Python module to access Tesla Energy Gateway for Powerwall and solar power data
Project description
pyPowerwall
Python module to interface with Tesla Energy Gateways for Powerwall and solar power data.
Description
This python module can be used to monitor and control Tesla Energy Powerwalls. It uses a single class (Powerwall) and simple functions to fetch energy data and
poll API endpoints on the Gateway.
pyPowerwall will cache the authentication headers and API call responses to help reduce the number of calls made to the Gateway (useful if you are polling the Powerwall frequently for trending data).
- Works with Tesla Energy Gateways - Powerwall and Powerwall+
- Simple access through easy to use functions using customer credentials
- Will cache authentication to reduce load on Powerwall Gateway
- Will cache responses to limit number of calls to Powerwall Gateway (optional/user definable)
- Easy access to decoded binary device vitals (/api/devices/vitals in JSON format)
- Provides solar string data for Powerwall+ systems
NOTE: This module requires that you (or your installer) have set up Customer Login credentials on your Powerwall Gateway.
Setup
You can clone this repo or install the package with pip. Once installed, pyPowerwall can scan your local network to find th IP address of your Tesla Powerwall Gateway.
# Install pyPowerwall
python -m pip install pypowerwall
# Scan Network for Powerwalls
python -m pypowerwall scan
FreeBSD users can install from ports or pkg FreshPorts:
Via pkg:
# pkg install net-mgmt/py-pypowerwall
Via ports:
# cd /usr/ports/net-mgmt/py-pypowerwall/ && make install clean
Note: pyPowerwall installation will attempt to install these required python packages: requests and protobuf.
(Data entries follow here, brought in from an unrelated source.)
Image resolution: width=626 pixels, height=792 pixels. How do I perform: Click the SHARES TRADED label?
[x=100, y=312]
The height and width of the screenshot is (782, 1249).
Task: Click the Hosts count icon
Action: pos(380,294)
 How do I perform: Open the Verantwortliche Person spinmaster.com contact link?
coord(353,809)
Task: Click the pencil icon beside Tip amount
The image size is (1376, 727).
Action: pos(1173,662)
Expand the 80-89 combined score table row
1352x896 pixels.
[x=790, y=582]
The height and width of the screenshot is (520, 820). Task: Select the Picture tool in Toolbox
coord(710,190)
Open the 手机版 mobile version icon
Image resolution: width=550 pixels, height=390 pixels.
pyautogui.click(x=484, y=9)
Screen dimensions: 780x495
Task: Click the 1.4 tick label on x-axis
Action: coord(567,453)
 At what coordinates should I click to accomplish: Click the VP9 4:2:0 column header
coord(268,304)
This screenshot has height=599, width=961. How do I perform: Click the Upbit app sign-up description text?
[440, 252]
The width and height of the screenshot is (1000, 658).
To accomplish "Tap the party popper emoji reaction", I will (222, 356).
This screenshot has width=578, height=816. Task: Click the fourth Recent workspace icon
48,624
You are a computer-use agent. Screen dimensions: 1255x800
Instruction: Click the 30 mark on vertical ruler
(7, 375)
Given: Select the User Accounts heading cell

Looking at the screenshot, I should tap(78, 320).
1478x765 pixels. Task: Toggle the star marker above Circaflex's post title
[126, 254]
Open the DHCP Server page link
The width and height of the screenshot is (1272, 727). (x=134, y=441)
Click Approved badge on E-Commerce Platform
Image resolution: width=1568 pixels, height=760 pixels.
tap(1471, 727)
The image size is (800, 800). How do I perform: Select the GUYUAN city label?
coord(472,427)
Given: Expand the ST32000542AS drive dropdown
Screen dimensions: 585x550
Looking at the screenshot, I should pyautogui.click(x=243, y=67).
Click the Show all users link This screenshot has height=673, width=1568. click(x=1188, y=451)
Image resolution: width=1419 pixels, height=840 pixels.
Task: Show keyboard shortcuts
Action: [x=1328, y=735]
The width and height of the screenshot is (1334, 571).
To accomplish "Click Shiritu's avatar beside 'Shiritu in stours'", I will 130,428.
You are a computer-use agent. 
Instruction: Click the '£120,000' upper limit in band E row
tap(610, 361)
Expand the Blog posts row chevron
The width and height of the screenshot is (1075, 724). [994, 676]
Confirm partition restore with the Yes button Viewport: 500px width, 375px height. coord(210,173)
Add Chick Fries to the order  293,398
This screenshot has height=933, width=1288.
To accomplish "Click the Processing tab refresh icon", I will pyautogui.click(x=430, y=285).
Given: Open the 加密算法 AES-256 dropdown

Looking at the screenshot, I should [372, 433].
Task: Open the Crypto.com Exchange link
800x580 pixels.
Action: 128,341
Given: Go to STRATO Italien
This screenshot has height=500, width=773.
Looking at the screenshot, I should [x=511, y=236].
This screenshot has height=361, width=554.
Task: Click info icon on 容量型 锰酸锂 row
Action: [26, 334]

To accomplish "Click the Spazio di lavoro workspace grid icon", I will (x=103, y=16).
Programming with pyPowerwall
After importing pypowerwall, you simply create a handle for your Powerwall device and call function to poll data. Here is an example:
import pypowerwall
# Optional: Turn on Debug Mode
# pypowerwall.set_debug(True)
# Credentials for your Powerwall - Customer Login Data
password='password'
email='email@example.com'
host = "10.0.1.123" # Address of your Powerwall Gateway
timezone = "America/Los_Angeles" # Your local timezone
# Connect to Powerwall
pw = pypowerwall.Powerwall(host,password,email,timezone)
# Some System Info
print("Site Name: %s - Firmware: %s - DIN: %s" % (pw.site_name(), pw.version(), pw.din()))
print("System Uptime: %s\n" % pw.uptime())
# Pull Sensor Power Data
grid = pw.grid()
solar = pw.solar()
battery = pw.battery()
home = pw.home()
# Display Data
print("Battery power level: %0.0f%%" % pw.level())
print("Combined power metrics: %r" % pw.power())
print("")
# Display Power in kW
print("Grid Power: %0.2fkW" % (float(grid)/1000.0))
print("Solar Power: %0.2fkW" % (float(solar)/1000.0))
print("Battery Power: %0.2fkW" % (float(battery)/1000.0))
print("Home Power: %0.2fkW" % (float(home)/1000.0))
print("")
# Raw JSON Payload Examples
print("Grid raw: %r\n" % pw.grid(verbose=True))
print("Solar raw: %r\n" % pw.solar(verbose=True))
# Display Device Vitals
print("Vitals: %r\n" % pw.vitals())
# Display String Data
print("String Data: %r\n" % pw.strings())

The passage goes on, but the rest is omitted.